YOUR ASSIGNMENT: Every line below between the line holding "The height and width of the screenshot is (629, 1024)." and the line holding "Given: Click the word", inclusive, should be repeated exactly, and all other lines omitted.

── EXCERPTED RECORDS ──

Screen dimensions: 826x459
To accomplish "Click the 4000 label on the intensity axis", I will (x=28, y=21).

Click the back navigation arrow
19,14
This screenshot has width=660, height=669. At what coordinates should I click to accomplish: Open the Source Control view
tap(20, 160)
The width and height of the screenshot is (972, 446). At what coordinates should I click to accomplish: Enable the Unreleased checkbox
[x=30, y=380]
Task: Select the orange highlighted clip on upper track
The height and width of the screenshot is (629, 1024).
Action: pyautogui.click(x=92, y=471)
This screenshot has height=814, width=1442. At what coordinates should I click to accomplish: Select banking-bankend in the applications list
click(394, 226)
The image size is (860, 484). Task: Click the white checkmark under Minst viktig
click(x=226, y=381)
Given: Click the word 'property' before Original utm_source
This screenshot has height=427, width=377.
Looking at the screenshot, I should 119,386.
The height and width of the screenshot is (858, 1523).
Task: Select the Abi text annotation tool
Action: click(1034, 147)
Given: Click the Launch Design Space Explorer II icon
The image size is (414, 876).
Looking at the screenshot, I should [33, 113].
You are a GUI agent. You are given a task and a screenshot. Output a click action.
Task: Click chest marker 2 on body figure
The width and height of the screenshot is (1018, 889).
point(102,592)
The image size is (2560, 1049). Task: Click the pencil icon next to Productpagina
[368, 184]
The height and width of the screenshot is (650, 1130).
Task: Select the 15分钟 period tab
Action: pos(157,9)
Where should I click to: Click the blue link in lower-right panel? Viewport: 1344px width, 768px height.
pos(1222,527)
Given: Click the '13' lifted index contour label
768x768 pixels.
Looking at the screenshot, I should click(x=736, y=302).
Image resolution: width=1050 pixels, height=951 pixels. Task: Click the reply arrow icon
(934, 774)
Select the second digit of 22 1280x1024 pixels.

───

SOLUTION TO THIS EXERCISE:
The height and width of the screenshot is (629, 1024).
Action: pyautogui.click(x=92, y=471)
This screenshot has height=814, width=1442. At what coordinates should I click to accomplish: Select banking-bankend in the applications list
click(394, 226)
The image size is (860, 484). Task: Click the white checkmark under Minst viktig
click(x=226, y=381)
Given: Click the word 'property' before Original utm_source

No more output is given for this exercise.